:: SUPPLIED INFORMATION ::
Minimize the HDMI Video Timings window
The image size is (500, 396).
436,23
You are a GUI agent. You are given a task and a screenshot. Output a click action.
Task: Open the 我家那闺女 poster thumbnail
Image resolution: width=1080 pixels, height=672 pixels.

:: AIM OF THE EXERCISE ::
All of the data above should be duplicated exactly.

:: EXPECTED ANSWER ::
Minimize the HDMI Video Timings window
The image size is (500, 396).
436,23
You are a GUI agent. You are given a task and a screenshot. Output a click action.
Task: Open the 我家那闺女 poster thumbnail
Image resolution: width=1080 pixels, height=672 pixels.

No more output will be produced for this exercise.